PESHAWAR: The district administration on Friday evicted around 90 Afghan families from an unregistered refugee camp on Pajjagi Road in Jabba Jheel area.

The evicted families had been living in the camp since 2002.

The relevant officials said the land where the camp was set up belonged to the army and that despite being given repeated notices, Afghan nationals were reluctant to vacate the area.

Some families were unregistered.

The district administration backed by police carried out operation in the camp.

A statement issued here said staff of the Afghan Commissionerate, police and civic bodies jointly conducted the operation.

The statement said around 700 houses and structures were demolished and 500 kanals of land worth billion of rupees were recovered.


Unregistered refugees living in camp since 2002 sent home


It said the land would formally be handed over to the army after demarcation.

Afghan refugees loaded their belongings on trucks and pickups and moved to different locations.

A relevant official said registered Afghans were allowed to move to other registered camps, while undocumented Afghan nationals were sent home.

He said the relevant authorities had been serving notices on the camp’s dwellers since 2002, but to no avail.

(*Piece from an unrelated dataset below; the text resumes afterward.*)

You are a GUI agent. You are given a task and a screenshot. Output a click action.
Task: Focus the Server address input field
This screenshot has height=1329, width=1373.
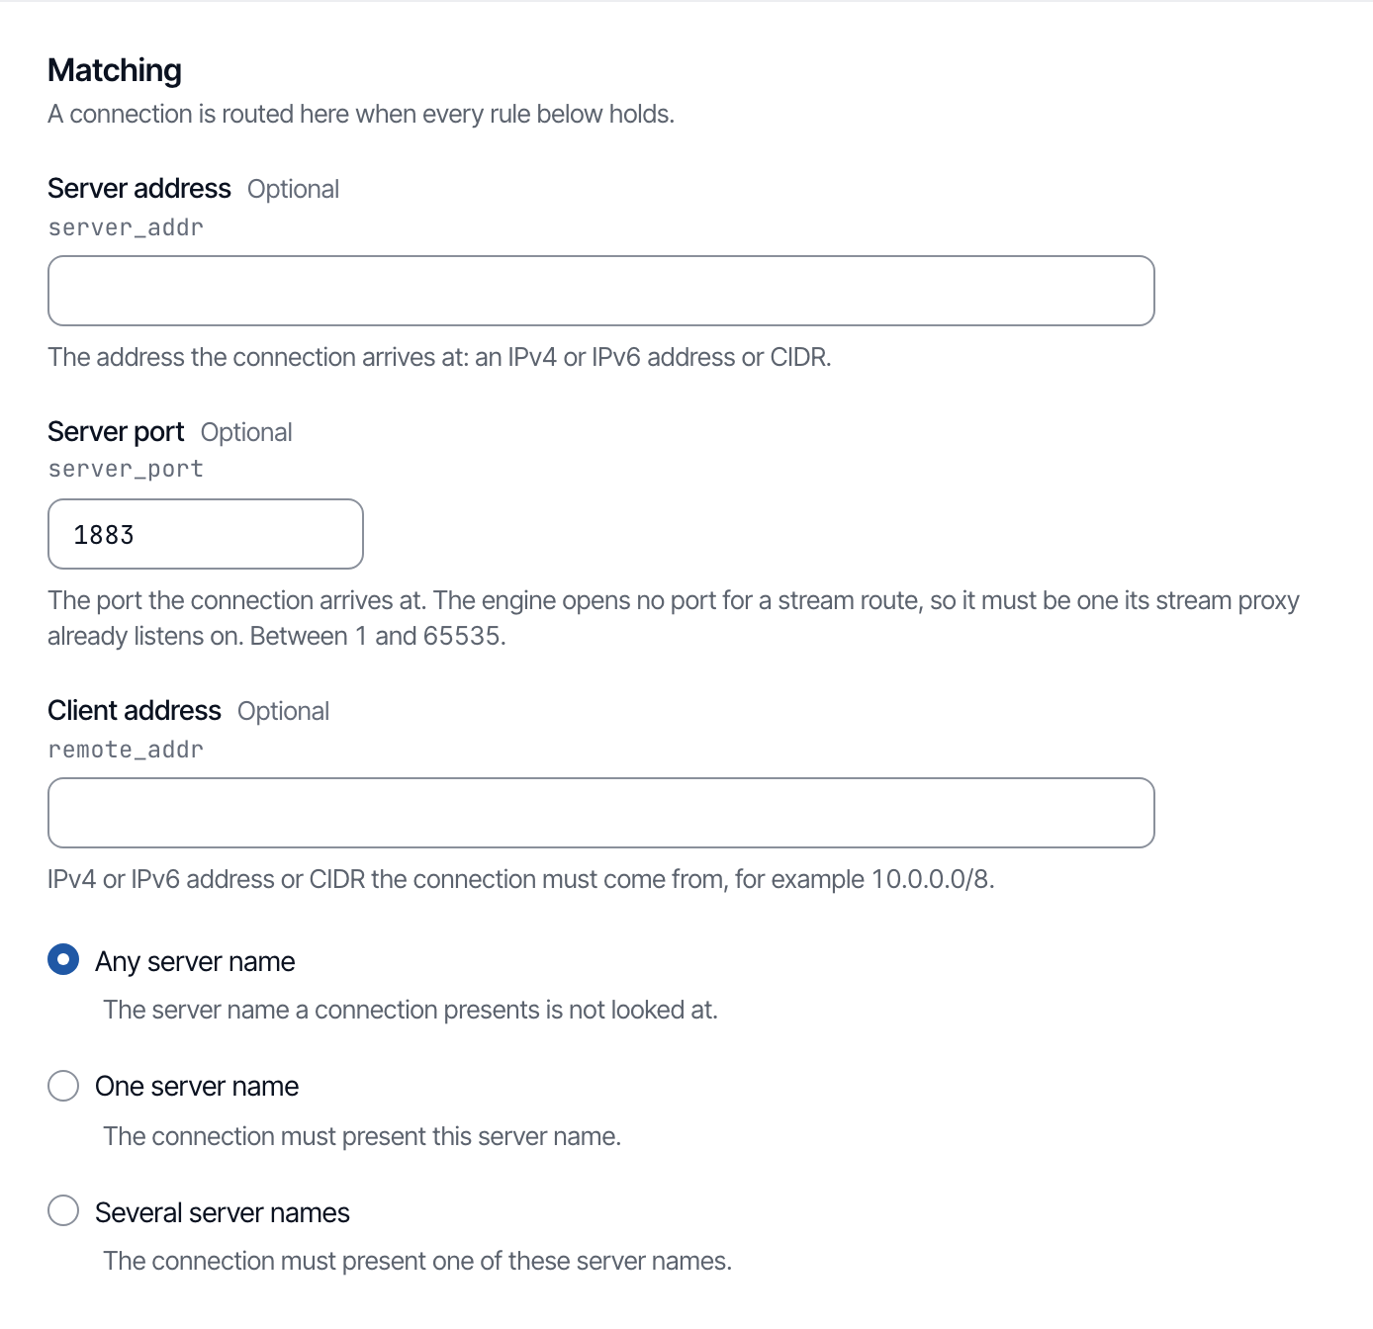[x=600, y=291]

An elder of the camp complained that the administration began the crackdown without serving prior notices on the residents.

He claimed around 500 families lived in the camp.

The authorities have already launched a campaign against unregistered Afghans in Peshawar and other parts of Khyber Pakhtunkhwa. Around 30,000 Afghan nationals have been sent home since December 2014.

Around 1.5 million registered Afghans nationals having Proof of Registration cards could stay in Pakistan by December 2015, while approximately two million Afghans have been residing illegally.

The federal government has planned to start registration of undocumented Afghans.

A commission comprising Pakistan, Afghanistan and United Nations High Commissioner for Refugees will decide the fate of registered refugees in a meeting scheduled to take place in Kabul in August.

The federal and provincial governments have issued strict directives to the police and other law-enforcement agencies not to arrest or detain PoR cardholders.

However, registered Afghans are detained at security checkposts.

The UNHCR and Afghan government have serious reservations about detention and harassment of registered Afghans by the police.

An official of the UN agency said the police recently arrested 27 registered Afghan nationals, who secured their release after getting legal assistance from the protection cell of the UNHCR.